All the sadness of the world was in her eyes, yet somehow all the sweet solace. Again she bade me good-night, and I was so under the spell of her strange reply that I made no further effort to follow her, as she was swallowed up in the gloom of the firs where the path wound back round the mountain.

IV

The floods abated before the New Year dawned, as was testified by the arrival, not of doves with olive leaves, but of pilgrims from the north with shekels. The road was therefore open for me to go, yet I lingered. I told myself it was the fascination of the pilgrims, that curious new population which brought quite a bustle into the "Ring-Place" of Zloczszol, and gave even the shops of the native _Chassidim_ a live air. There were unpleasant camp-followers in the train of the invading army, cripples and consumptives, both rich and poor; but, on the whole, it was a cheery, well-to-do company. I retained my room by paying the rent of three lodgers, and even then Yarchi would come in and look at the big, tall bed wistfully, as if it were a waste of sleeping material.
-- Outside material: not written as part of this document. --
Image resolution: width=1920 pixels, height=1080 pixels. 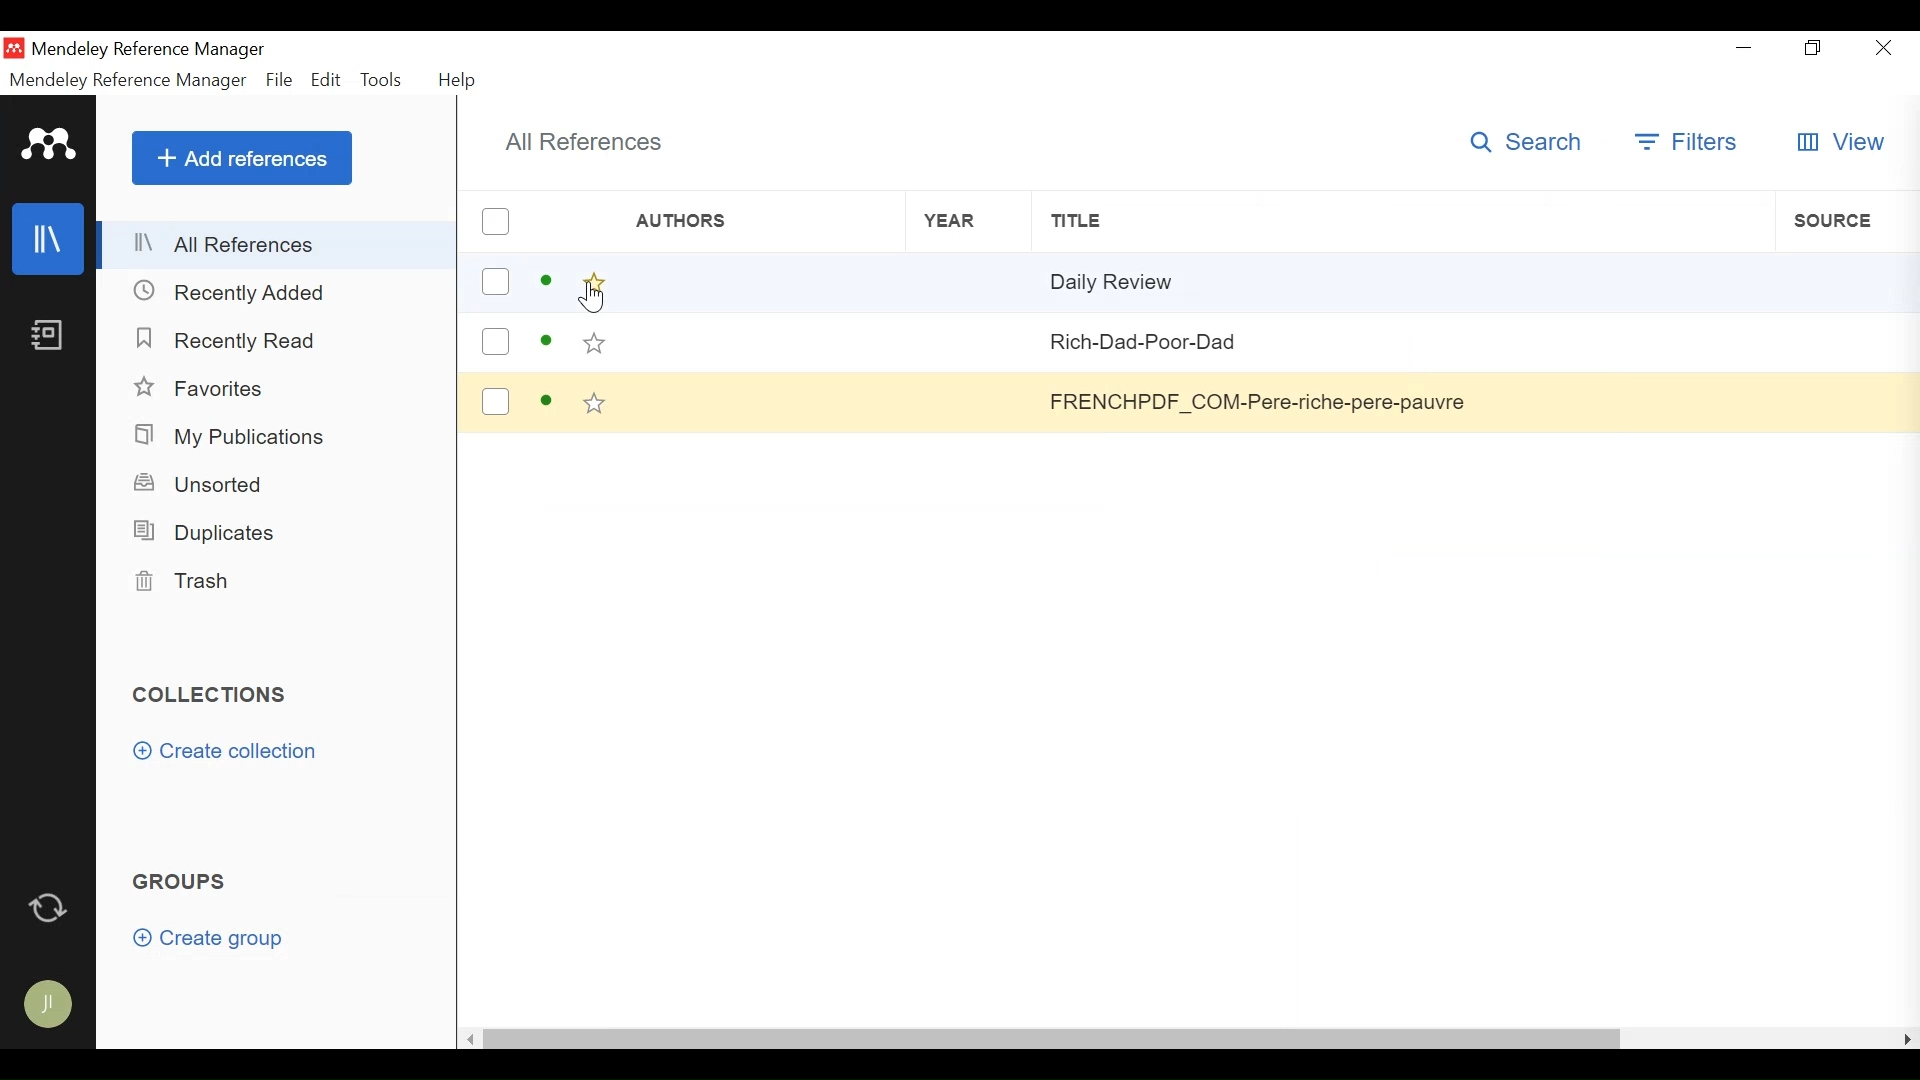 What do you see at coordinates (496, 342) in the screenshot?
I see `(un)select` at bounding box center [496, 342].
The great episode of each day was now the royal levee. Crowds besieged the door of the "palace," in quest of health, wealth, and happiness, and the proprietor of fields had to squeeze in with the tramp, and the peasant woman and her neglected brat jostled the jewelled dame from the towns. I was glad to think that the "Holy Queen" was hidden safely away in her turret, and this consoled me for not meeting her again, though I walked or trotted about on my bay mare at all hours and in all places in quest of her.

It may seem curious that I did not boldly call and ask to see her, but that would bring the commonplace into our so poetic relation. Besides which, I divined that she would not be easily on view. Beyond indirectly justifying my intuition that she was Ben David's daughter by satisfying myself that the Wonder Rabbi had once had three girls, two of whom had died, I would not even make inquiries. I feared to dissipate the mystery and sacredness of our relation by gossip. Perhaps Yarchi would tell me she was mad, or treat me to some other coarse misconception due to the callous feelers with which he apprehended the world.

I did not even know for certain that the light I saw in the turret was hers. But when at night it was out, I hastened to the river-side, to see only my own shadow on the hushed mountain slope or on the white tombs. It seemed clear that she was being kept sacred from the pilgrims' gaze; perhaps, too, the deserted, untravelled road which was safe as her own home in normal times, was less secure now.